The oldest female veteran in the United States died this week at 108 years old. She joined the Women's Army Auxiliary Corps (WAAC, later the WAC) in 1943, shortly after the attack on Pear Harbor.
1943 was the same year that recruiting efforts for the WAAC stalled when a slander campaign, launched by male service members, tried to undermine the WAAC's credibility by claiming the women were sexual promiscuous. Recruitment trends shifted when the WAC expanded after the draft was dissolved in 1972. The U.S. Army eliminated the WAC in 1978 and fully integrated women into male units.
Thanks to women such as Lucy Coffey--who joined the Army at a time when women faced incredible obstacles within military culture--current and future generations of women have the opportunity to join a more inclusive and accepting force.

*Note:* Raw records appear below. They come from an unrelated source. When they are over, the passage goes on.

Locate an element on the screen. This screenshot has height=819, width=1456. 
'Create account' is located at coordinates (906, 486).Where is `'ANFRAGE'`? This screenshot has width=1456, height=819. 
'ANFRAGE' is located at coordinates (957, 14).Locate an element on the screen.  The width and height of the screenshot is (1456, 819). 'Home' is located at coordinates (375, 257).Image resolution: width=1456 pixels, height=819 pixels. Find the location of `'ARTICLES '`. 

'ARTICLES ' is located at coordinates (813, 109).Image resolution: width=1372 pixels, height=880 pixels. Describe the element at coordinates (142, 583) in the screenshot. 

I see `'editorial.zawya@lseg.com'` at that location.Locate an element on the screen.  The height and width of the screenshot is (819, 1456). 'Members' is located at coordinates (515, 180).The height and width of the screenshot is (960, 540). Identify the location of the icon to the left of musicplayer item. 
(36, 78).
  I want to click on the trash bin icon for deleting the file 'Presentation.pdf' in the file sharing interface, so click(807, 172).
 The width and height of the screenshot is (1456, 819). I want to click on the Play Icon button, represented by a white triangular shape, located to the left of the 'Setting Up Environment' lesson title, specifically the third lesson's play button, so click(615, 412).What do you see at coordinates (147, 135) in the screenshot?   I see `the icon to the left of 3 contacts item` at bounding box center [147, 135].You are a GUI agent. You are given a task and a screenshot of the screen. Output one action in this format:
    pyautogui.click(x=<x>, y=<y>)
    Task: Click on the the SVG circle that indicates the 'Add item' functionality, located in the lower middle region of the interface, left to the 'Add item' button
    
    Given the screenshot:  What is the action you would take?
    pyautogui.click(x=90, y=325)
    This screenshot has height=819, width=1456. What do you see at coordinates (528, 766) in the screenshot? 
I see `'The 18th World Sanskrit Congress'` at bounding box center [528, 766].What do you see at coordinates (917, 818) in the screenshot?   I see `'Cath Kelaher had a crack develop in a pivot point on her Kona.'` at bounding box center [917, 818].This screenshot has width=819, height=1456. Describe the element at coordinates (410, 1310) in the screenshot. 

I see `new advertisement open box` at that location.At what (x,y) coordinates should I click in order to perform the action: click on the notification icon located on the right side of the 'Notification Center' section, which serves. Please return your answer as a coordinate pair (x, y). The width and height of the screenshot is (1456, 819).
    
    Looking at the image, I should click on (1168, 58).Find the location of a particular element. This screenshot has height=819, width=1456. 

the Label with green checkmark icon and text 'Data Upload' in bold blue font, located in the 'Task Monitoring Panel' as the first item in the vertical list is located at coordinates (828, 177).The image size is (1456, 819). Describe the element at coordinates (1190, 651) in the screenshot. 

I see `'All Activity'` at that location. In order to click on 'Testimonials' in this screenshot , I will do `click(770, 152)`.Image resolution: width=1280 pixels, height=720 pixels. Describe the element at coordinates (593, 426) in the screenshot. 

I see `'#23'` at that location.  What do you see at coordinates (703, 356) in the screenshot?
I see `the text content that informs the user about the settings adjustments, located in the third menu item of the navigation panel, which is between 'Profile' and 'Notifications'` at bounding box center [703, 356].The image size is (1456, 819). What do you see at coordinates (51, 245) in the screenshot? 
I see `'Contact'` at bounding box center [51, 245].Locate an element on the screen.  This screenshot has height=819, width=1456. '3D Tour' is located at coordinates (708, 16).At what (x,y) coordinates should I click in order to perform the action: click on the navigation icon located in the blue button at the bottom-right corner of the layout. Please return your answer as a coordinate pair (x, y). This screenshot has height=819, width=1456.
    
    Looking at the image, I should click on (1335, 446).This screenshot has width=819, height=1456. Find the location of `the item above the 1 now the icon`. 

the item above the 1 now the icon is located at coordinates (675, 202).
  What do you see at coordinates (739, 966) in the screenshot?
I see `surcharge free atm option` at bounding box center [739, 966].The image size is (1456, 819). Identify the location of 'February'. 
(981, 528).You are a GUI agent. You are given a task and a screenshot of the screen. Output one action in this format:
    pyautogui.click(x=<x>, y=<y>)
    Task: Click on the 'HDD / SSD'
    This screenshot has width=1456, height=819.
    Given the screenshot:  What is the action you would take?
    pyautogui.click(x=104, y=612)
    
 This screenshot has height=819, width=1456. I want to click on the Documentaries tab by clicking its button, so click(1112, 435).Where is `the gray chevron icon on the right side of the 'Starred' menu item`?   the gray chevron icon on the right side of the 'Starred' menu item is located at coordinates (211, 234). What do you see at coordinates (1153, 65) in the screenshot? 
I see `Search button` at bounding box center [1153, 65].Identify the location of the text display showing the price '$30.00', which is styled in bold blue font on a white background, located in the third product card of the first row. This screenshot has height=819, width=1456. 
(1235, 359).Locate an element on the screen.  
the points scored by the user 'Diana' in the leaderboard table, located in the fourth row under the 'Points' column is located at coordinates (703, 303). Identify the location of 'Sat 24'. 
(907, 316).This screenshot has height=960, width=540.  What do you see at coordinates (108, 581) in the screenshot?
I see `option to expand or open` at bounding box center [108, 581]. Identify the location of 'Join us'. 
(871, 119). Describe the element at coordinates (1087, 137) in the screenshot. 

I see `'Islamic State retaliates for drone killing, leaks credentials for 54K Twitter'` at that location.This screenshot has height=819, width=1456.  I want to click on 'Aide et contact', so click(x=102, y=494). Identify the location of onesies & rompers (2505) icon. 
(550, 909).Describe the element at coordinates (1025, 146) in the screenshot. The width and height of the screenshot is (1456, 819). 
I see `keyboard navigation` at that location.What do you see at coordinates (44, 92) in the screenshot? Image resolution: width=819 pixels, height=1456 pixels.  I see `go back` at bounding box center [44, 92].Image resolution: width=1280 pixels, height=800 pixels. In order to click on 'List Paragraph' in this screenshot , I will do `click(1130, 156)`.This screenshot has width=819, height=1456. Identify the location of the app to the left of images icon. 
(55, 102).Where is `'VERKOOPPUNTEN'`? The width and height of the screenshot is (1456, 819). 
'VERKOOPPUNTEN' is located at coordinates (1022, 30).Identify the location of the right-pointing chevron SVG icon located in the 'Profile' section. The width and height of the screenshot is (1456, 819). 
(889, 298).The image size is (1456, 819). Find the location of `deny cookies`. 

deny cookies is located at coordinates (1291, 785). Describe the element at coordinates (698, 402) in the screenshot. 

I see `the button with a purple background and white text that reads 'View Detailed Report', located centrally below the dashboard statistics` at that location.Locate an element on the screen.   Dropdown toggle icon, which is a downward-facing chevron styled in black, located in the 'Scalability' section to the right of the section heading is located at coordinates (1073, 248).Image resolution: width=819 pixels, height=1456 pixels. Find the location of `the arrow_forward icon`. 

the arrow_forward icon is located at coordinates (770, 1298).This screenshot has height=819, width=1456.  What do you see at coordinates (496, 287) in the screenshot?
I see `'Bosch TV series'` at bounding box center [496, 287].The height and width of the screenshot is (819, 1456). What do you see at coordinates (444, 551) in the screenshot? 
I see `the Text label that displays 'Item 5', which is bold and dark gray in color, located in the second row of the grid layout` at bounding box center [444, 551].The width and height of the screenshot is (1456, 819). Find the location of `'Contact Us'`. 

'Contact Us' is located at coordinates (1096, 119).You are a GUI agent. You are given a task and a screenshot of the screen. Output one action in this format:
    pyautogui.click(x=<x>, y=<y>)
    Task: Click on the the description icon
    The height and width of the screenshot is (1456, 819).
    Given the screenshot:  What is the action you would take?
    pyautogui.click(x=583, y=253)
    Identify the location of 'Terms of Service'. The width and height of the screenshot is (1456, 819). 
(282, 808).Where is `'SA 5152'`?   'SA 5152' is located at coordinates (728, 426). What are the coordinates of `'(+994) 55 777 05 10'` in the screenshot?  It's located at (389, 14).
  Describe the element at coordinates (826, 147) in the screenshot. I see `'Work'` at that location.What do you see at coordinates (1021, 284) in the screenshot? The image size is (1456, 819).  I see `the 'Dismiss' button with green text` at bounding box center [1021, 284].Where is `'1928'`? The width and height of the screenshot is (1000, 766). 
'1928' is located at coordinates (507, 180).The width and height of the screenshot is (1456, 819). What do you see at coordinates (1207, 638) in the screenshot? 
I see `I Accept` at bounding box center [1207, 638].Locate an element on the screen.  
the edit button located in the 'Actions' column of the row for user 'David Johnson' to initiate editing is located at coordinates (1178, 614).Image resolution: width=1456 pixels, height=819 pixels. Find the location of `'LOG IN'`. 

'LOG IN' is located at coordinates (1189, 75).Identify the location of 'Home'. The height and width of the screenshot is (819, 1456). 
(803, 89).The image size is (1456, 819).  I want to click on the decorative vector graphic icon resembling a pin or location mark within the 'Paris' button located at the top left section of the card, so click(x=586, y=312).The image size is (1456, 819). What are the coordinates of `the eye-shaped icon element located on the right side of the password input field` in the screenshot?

The U.S. military still needs to make major strides for women in the ranks to have full equality of opportunity, but Lucy Coffey has certainly set an inspirational example for future women to follow.
Lucy Coffey, the nation's oldest female military veteran, has died at the age of 108. She died Thursday in her sleep at her home in San Antonio, Texas... President Obama issued a statement Friday on her passing, noting that Coffey earned two bronze stars and that "the example set by her and her fellow WACs has inspired generations of patriots since."... In Friday's statement, Obama said it was an honor meeting Coffey and that "it was clear that the passage of time never dampened her patriotic love of country or her pioneering spirit."